Il faut bien comprendre qu’ici l’enjeu n’est pas ce parti, mais ses électeurs. Indépendamment de la soumission des élus RN sur les grandes questions, ils sont quand même moins fanatiques que la clique de Macron, et surtout leurs électeurs attendent réellement une politique souveraine. C’est cet électorat réellement souverainiste, qui existe et qui n’a pas réellement de représentants dans les partis parlementaires, qui fait peur à Macron.
Comme certains l’envisagent :
Car le pari au fond d’Emmanuel Macron, c’est l’électrochoc.

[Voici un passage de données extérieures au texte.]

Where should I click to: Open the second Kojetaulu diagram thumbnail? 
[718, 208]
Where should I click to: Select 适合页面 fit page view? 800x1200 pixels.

En ce sens, un cadre du parti l’assume sans ciller : «La cohabitation avec le RN peut aussi être une piste pour les laisser se planter joyeusement avant 2027.»
Une cohabitation enverrait un signal politique d’échec des radicaux globalistes, actuellement au pouvoir. Sur le fond, l’on aurait droit à la même soupe italienne, mais sans les excès macroniens actuels. En menant une politique somme toute proche de celle conduite par Macron, sans compter les entraves à la gouvernance rappelant la présidence trumpiste aux Etats-Unis, le RN aura en effet toutes les chances de se planter en 2027 aux présidentielles. Ou pas. Mais l’accroc aura été réalité. Et nous sommes dans un jeu à long terme. Mais il y a de toute manière peu de chance pour que ce scénario se réalise. Car il serait le premier recul des globalistes radicaux en France et tout sera fait pour l’empêcher. Un système, qui commence à reculer, se rapproche de la chute.
Ce système, qui nous gouverne et pas uniquement en France, est devenu à ce point rigide et totalitaire, qu’il ne peut plus se permettre une gouvernance globaliste soft.